На следующий день около полудня Дементьев и Катя сидели в двухместном фешенебельном купе железнодорожного состава, следующего по направлению Ницца – Петербург. На протяжении всего пути, в короткие промежутки между приёмом пищи, сном, и обсуждением возможных вариантов их свадебного торжества, они наслаждались великолепными видами, возникающими за окнами вагона.
Глава XXXIX
По возвращению в Петербург, дела у Александра Васильевича, по началу шли как по маслу. Развод с упругой состоялся, а главное, ему удалось устроить так, что отбросив неприязнь и накопившиеся обиды, они смогли расстаться довольно дружелюбно.
Анна Николаевна была удивлена, что мужем ей было отписано около шестидесяти процентов их общего состояния, однако возражать не стала, а даже наоборот. Войдя во вкус и воспользовавшись добрым расположением уже бывшего мужа, а также его постоянным отсутствием в доме, графиня не сочла зазорным приказать уложить в ящики для отправки в Ниццу, большую часть посуды, столового серебра, картин, подсвечников, ваз, скульптур, и много ещё чего, что украшало их дом на протяжении многих лет.
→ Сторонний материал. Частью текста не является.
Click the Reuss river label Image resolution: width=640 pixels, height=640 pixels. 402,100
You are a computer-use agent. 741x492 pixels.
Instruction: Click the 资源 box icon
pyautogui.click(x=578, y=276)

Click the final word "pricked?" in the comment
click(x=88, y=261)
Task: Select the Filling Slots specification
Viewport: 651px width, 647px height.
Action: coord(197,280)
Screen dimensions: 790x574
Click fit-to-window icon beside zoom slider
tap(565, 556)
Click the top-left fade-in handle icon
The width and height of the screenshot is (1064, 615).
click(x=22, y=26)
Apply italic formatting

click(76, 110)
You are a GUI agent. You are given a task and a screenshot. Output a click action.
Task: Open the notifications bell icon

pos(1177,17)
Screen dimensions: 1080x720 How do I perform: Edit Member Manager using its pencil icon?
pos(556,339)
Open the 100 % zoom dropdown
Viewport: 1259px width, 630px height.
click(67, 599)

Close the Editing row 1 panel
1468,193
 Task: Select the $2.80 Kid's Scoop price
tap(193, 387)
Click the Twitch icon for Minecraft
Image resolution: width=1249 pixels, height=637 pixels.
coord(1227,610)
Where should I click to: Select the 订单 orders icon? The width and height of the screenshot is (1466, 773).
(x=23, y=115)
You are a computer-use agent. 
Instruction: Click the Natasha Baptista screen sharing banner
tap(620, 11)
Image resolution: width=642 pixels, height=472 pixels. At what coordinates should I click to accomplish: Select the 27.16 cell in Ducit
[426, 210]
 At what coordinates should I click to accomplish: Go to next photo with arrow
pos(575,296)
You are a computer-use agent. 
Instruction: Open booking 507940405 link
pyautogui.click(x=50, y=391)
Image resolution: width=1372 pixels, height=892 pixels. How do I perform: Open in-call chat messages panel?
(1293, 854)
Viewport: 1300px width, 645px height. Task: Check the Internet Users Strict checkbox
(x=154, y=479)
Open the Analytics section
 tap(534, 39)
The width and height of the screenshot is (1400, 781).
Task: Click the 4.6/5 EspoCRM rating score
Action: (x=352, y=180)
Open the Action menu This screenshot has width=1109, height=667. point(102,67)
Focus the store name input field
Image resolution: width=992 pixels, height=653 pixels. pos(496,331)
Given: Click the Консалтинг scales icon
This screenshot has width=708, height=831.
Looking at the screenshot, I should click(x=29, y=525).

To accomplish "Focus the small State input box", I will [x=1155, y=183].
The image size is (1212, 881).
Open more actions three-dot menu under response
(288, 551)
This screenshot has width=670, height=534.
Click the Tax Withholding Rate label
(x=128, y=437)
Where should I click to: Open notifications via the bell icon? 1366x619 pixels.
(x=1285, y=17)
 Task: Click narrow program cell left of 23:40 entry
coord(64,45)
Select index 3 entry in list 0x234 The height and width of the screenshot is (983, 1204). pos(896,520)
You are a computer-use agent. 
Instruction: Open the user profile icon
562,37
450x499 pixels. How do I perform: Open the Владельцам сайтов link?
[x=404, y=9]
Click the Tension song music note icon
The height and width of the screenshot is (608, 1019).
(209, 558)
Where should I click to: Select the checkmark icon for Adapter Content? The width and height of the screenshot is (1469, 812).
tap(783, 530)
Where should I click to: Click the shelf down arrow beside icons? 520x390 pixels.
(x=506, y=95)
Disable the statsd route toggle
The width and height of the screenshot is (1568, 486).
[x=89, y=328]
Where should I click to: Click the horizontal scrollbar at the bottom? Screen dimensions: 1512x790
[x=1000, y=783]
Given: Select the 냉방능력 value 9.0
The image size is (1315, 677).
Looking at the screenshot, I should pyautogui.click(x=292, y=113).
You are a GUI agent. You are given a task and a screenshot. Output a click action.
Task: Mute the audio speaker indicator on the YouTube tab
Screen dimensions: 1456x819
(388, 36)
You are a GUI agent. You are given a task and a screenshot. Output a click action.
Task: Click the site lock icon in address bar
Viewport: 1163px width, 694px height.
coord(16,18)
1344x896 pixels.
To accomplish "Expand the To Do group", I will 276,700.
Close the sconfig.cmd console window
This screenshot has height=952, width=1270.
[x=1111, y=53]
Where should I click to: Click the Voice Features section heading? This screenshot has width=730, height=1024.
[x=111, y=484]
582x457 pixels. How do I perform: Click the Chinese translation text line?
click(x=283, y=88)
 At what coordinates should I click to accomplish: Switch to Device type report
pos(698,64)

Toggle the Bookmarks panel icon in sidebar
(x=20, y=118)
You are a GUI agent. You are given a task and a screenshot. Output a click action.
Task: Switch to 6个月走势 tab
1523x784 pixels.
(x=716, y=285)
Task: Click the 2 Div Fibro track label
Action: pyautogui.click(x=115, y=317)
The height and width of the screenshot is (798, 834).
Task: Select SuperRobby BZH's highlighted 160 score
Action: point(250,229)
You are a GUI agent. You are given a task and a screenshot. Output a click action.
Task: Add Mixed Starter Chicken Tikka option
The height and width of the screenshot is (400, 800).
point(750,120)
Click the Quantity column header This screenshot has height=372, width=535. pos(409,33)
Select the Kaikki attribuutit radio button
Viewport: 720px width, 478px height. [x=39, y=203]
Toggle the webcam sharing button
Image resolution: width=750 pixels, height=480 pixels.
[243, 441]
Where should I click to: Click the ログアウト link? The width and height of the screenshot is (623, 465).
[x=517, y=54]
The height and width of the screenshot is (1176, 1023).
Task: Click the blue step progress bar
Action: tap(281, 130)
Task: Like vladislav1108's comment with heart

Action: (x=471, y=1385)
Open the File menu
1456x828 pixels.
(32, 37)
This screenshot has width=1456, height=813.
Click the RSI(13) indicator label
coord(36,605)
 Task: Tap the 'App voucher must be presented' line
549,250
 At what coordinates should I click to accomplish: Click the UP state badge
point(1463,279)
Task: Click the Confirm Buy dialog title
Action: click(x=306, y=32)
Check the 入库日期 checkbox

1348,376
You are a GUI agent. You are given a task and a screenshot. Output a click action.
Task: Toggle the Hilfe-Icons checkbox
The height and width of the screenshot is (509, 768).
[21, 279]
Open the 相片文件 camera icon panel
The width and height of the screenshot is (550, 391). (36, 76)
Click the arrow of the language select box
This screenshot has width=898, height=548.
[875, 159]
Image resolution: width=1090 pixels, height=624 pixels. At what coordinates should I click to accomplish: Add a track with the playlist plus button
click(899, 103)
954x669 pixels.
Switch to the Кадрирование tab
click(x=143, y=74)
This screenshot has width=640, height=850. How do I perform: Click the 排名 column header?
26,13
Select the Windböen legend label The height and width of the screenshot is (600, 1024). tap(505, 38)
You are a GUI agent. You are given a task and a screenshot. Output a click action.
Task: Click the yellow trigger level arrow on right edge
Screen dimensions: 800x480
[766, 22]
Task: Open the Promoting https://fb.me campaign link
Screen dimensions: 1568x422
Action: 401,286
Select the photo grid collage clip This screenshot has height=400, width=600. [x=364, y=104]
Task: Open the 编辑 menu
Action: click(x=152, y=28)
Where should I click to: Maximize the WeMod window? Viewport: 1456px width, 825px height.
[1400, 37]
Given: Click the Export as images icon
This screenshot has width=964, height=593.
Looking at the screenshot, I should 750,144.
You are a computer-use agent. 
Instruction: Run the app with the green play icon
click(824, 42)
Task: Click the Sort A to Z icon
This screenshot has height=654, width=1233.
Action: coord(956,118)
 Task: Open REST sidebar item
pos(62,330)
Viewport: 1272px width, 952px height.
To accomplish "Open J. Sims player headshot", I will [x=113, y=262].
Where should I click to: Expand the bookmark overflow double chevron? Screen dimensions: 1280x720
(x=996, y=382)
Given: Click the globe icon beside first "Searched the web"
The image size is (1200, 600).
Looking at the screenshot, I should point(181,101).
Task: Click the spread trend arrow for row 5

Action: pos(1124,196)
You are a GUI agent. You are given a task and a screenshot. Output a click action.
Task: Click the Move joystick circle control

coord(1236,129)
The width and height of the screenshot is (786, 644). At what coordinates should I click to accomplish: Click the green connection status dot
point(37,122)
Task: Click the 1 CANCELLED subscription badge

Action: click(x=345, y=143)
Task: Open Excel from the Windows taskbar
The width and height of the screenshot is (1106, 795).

Через три недели после развода, Александр Васильевич сопроводил Анну Николаевну на вокзал, и посадив в вагон заверил, что самолично проследит за отправкой её имущества в Ниццу, где в окружении детей и внуков, она решила провести остаток своей жизни.
Тем временем, Катя была занята собой, готовясь к предстоящей свадьбе.